┌──
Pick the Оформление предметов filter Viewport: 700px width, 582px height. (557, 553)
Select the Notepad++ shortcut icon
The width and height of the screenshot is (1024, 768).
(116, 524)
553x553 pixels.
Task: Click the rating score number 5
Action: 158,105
└──
THE PROBLEM —
Could you set down every record exactly as given?

RESPONSE TO THE EXERCISE —
Pick the Оформление предметов filter Viewport: 700px width, 582px height. (557, 553)
Select the Notepad++ shortcut icon
The width and height of the screenshot is (1024, 768).
(116, 524)
553x553 pixels.
Task: Click the rating score number 5
Action: 158,105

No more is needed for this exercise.